• [Records provided]:
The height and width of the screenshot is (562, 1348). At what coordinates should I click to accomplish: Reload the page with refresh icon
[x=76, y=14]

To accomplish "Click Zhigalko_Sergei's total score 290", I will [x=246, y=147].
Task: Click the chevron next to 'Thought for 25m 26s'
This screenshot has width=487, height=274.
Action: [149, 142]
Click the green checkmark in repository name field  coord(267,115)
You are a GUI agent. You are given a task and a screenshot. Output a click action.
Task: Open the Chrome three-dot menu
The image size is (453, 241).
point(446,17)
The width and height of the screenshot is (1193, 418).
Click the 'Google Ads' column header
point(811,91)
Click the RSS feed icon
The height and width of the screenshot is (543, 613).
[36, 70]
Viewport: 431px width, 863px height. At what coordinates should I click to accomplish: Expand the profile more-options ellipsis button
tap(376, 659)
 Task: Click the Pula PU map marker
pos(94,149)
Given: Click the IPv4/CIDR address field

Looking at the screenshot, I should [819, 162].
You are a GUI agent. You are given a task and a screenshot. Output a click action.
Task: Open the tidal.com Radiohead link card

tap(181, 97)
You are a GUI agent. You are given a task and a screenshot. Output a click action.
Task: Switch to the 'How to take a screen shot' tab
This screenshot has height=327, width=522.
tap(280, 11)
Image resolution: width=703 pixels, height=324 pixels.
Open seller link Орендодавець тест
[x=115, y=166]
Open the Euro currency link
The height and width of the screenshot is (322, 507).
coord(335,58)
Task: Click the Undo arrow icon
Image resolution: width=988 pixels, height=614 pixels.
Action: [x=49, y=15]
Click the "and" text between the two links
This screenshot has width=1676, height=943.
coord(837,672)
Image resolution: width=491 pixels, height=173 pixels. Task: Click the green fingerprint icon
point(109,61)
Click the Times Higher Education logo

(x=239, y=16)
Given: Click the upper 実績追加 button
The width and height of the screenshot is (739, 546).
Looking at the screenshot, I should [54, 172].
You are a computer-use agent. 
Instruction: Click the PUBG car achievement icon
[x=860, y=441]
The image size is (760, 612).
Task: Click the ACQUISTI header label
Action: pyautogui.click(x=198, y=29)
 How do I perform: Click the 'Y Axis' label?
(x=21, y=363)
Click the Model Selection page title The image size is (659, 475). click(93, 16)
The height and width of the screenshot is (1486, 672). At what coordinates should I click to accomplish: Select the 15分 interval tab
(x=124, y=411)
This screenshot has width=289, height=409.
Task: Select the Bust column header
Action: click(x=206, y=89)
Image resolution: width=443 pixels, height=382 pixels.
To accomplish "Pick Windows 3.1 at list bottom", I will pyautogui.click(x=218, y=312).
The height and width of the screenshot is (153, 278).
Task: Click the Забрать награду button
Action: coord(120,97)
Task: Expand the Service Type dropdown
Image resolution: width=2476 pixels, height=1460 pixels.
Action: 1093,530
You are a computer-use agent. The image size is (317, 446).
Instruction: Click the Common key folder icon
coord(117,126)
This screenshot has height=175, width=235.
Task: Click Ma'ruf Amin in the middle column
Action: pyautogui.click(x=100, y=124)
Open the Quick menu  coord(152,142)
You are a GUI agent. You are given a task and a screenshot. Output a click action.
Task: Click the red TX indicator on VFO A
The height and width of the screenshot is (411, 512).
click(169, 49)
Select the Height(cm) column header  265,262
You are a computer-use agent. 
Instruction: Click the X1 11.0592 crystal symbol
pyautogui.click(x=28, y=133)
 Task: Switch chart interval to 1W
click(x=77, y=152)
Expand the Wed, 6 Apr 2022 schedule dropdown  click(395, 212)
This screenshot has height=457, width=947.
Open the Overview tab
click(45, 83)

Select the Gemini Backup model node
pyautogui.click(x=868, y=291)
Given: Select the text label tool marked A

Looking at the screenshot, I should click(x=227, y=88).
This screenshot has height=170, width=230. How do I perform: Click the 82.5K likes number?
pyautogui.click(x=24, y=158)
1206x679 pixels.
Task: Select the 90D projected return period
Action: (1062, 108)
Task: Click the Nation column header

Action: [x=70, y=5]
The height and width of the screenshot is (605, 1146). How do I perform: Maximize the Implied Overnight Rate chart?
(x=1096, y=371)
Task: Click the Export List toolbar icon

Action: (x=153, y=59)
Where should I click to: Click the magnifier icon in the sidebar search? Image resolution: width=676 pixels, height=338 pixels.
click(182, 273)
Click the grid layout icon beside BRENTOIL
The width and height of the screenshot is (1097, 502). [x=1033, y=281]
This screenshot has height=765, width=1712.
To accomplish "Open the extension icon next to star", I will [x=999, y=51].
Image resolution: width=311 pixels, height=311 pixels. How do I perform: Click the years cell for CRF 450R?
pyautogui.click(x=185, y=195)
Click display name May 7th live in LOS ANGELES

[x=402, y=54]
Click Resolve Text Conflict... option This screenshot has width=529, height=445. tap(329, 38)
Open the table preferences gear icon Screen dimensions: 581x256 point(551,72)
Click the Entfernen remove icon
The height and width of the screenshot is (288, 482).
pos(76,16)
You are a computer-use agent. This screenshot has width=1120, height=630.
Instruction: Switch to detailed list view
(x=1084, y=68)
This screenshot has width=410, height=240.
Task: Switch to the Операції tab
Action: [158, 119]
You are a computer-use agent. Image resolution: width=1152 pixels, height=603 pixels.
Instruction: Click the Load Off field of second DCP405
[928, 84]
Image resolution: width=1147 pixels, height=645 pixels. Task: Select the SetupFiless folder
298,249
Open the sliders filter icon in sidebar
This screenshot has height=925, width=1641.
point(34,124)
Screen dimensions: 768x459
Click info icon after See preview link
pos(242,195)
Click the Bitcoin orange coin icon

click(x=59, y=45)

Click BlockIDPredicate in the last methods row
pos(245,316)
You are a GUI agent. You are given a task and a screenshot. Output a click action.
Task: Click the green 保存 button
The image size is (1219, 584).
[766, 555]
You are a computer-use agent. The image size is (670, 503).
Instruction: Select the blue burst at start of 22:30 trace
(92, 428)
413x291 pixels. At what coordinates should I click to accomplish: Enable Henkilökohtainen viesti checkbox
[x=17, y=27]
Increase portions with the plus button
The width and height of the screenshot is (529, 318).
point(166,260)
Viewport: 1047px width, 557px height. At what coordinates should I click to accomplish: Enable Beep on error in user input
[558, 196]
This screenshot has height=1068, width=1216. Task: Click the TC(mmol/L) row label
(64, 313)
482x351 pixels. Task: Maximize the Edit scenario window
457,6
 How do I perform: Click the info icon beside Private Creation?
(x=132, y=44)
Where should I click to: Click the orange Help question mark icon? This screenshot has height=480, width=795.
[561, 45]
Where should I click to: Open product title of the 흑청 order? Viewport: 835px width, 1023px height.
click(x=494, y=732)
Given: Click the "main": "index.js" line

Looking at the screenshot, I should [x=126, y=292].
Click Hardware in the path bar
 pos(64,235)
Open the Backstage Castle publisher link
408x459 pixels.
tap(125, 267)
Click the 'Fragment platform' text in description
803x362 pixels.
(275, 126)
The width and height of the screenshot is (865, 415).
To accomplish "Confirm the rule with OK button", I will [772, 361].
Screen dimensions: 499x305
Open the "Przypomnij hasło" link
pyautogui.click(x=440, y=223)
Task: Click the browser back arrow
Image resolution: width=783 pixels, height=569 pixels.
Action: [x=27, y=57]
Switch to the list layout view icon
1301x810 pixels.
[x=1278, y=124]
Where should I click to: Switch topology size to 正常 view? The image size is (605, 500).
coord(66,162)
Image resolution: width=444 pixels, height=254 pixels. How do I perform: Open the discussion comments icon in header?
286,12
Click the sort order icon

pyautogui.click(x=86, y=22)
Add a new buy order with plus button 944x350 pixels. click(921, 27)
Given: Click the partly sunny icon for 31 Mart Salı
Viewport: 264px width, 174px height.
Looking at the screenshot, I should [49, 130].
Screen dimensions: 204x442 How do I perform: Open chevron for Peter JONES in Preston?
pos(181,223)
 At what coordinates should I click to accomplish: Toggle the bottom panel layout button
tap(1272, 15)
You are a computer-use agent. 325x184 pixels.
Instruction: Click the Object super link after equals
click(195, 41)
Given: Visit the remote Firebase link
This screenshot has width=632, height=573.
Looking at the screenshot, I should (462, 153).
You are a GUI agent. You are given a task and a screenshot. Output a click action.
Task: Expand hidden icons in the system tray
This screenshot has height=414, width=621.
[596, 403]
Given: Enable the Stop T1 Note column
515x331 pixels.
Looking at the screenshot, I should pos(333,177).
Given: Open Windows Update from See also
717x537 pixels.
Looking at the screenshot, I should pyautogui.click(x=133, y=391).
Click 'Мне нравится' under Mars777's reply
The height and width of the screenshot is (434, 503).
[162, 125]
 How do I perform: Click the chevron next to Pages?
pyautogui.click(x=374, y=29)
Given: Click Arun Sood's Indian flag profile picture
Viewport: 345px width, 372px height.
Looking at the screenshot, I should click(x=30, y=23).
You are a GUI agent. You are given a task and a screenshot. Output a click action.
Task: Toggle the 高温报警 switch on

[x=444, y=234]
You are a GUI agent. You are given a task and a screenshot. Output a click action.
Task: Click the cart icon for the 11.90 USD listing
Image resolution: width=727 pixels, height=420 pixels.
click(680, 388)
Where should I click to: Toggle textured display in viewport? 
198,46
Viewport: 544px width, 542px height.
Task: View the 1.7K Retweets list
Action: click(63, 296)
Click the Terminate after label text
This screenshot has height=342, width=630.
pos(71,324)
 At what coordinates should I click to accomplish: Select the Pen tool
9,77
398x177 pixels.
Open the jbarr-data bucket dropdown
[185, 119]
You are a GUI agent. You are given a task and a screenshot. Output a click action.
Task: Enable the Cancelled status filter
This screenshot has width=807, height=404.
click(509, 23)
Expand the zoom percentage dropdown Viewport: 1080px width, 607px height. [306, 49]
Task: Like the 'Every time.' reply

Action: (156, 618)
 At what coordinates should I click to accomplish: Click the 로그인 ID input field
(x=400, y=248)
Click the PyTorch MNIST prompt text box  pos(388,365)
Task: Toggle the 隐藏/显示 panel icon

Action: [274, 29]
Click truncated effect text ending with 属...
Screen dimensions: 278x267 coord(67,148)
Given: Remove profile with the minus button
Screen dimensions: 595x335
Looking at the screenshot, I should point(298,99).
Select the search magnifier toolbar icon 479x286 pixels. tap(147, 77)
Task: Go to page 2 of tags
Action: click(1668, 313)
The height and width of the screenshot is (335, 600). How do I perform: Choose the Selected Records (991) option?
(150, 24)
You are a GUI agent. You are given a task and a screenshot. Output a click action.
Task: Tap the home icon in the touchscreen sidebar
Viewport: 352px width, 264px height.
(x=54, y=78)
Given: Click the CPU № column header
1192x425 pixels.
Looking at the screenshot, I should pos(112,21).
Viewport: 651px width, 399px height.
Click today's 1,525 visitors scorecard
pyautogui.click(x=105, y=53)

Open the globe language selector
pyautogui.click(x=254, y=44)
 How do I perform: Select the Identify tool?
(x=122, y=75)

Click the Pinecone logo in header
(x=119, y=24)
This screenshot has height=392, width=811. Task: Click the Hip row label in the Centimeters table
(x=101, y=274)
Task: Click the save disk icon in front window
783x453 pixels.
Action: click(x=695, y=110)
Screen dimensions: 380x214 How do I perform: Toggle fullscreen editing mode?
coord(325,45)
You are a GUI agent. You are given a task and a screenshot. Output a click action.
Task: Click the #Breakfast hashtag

• [Prompt]:
Using the records above, copy word for word the line with "Viewport: 345px width, 372px height.", the line with "Click the Terminate after label text", and every line between them.

• [Expected answer]:
Viewport: 345px width, 372px height.
Looking at the screenshot, I should click(x=30, y=23).
You are a GUI agent. You are given a task and a screenshot. Output a click action.
Task: Toggle the 高温报警 switch on

[x=444, y=234]
You are a GUI agent. You are given a task and a screenshot. Output a click action.
Task: Click the cart icon for the 11.90 USD listing
Image resolution: width=727 pixels, height=420 pixels.
click(680, 388)
Where should I click to: Toggle textured display in viewport? 
198,46
Viewport: 544px width, 542px height.
Task: View the 1.7K Retweets list
Action: click(63, 296)
Click the Terminate after label text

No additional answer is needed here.